◆ **Materials provided**
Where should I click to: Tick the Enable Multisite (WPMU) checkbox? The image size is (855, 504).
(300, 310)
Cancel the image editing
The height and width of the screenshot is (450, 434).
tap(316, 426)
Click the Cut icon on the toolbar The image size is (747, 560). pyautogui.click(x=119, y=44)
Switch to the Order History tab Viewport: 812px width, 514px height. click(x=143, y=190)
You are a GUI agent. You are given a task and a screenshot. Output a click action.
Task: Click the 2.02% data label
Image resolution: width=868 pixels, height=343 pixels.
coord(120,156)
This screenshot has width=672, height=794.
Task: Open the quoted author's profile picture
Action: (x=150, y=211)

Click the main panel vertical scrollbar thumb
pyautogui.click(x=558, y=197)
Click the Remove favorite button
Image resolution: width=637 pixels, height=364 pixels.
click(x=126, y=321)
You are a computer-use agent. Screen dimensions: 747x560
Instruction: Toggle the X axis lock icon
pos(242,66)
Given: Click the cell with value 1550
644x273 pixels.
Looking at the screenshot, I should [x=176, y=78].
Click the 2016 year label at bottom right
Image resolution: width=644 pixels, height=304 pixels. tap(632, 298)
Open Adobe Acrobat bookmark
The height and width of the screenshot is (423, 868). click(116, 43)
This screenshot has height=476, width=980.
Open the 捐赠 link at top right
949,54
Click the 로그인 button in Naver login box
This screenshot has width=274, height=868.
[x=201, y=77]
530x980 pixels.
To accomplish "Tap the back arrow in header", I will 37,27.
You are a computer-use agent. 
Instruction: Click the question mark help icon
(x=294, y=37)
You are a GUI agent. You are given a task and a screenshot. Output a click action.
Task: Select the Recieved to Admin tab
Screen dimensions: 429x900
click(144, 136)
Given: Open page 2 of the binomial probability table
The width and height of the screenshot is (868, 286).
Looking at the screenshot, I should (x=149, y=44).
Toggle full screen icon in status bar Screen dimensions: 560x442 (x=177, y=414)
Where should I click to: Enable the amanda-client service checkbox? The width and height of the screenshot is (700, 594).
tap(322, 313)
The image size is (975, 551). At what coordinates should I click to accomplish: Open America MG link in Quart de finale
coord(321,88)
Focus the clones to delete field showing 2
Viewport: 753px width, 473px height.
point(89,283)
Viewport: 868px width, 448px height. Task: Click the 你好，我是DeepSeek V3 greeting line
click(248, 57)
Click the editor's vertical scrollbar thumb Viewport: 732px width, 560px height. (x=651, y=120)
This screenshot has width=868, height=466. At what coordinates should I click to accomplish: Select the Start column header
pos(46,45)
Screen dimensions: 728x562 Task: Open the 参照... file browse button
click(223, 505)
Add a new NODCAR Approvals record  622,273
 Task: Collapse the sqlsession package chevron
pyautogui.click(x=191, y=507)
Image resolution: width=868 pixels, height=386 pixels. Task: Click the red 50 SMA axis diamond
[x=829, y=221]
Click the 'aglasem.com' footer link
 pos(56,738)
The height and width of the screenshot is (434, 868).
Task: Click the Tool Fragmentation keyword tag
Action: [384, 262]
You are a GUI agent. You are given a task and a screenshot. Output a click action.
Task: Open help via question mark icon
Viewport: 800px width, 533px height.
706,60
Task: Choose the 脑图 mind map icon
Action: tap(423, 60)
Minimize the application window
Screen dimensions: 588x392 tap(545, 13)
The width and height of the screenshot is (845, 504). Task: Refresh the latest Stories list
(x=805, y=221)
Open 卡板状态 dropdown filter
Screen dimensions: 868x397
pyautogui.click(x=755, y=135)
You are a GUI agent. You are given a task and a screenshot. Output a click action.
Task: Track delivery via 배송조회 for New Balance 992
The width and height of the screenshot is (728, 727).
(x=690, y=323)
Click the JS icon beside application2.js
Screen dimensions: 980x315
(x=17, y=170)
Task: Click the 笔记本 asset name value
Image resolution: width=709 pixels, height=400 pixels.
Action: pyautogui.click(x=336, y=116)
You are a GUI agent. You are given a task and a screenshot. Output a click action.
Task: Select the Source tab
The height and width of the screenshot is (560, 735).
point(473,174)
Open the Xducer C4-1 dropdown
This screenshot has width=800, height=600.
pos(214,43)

◆ **Work request**
Report how many lines in the listing above contain the string "dropdown", giving the number alone.

◆ **Output**
2